In 2011, I thought Apple products were overpriced and intimidating. Today, I’d practically marry my iPhone. The transformation wasn’t sparked by a world-changing invention from Tim Cook, but by something far more subtle—and powerful.

It was a feature so simple you’ve probably forgotten it even exists: the security code autofill. That magical moment when a login code texts to your phone and fills itself with a single tap. This tiny piece of software, added in 2018, didn't just save me seconds. It made me realise what Cook’s Apple was truly about.

The Unseen Genius: Solving Problems You Didn't Know You Had

Cook didn’t invent the iPhone. The paradigm-shifting hardware breakthroughs belong to Steve Jobs. But under Cook, Apple mastered the art of the incremental, life-changing improvement. It was the portrait mode on cameras, the seamless device handoff, the relentless polishing of the experience.

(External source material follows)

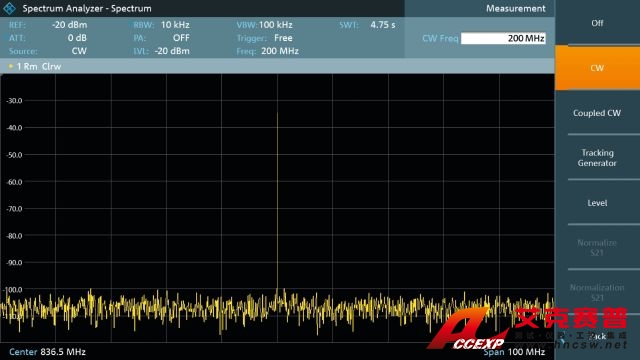Select the CW source mode softkey
Image resolution: width=640 pixels, height=360 pixels.
coord(597,68)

“It makes your life better, easier, less frustrating — and it simply just works,” as the author of the original piece put it. This consistent drip-feed of quality turned sceptics into fanatics. I found myself, a tech journalist in the era of the ‘techlash’, getting genuinely excited for Apple events. I was being won over by dark green watch faces, not revolutionary scandals.

Steady Hands in a Perfect Storm

Cook’s tenure spanned the most turbulent era in modern tech. While other CEOs seemed morally compromised, Apple—under Cook’s measured leadership—championed user privacy, creating a stark contrast with peers like Facebook and Google.

He became the responsible adult in a room full of chaotic billionaires. This steadiness wasn’t just good business; it built unprecedented consumer trust during a time when Big Tech was losing it by the bucketload.

What Cook’s Legacy Means for Your Next iPhone

As Cook steps aside for incoming CEO John Ternus, Apple faces a new hurricane: it has fallen conspicuously behind in the AI race. But here’s the twist: that might be its secret weapon.

Surveys consistently show the public doesn’t trust AI. By not rushing half-baked AI features into our devices, Cook may have protected the very trust he spent 15 years building. The future won’t be defined by who has the flashiest AI, but by who maintains that sacred feeling that the gadget in your pocket simply makes life better.

The ultimate proof of Cook’s success? I recently wandered into an Apple Store, not as a journalist, but as an enthusiast. I happily chatted specs with a clerk about Neo laptop chips—a conversation my 2011 self would have found utterly baffling. Tim Cook didn’t just steer a company. He created converts.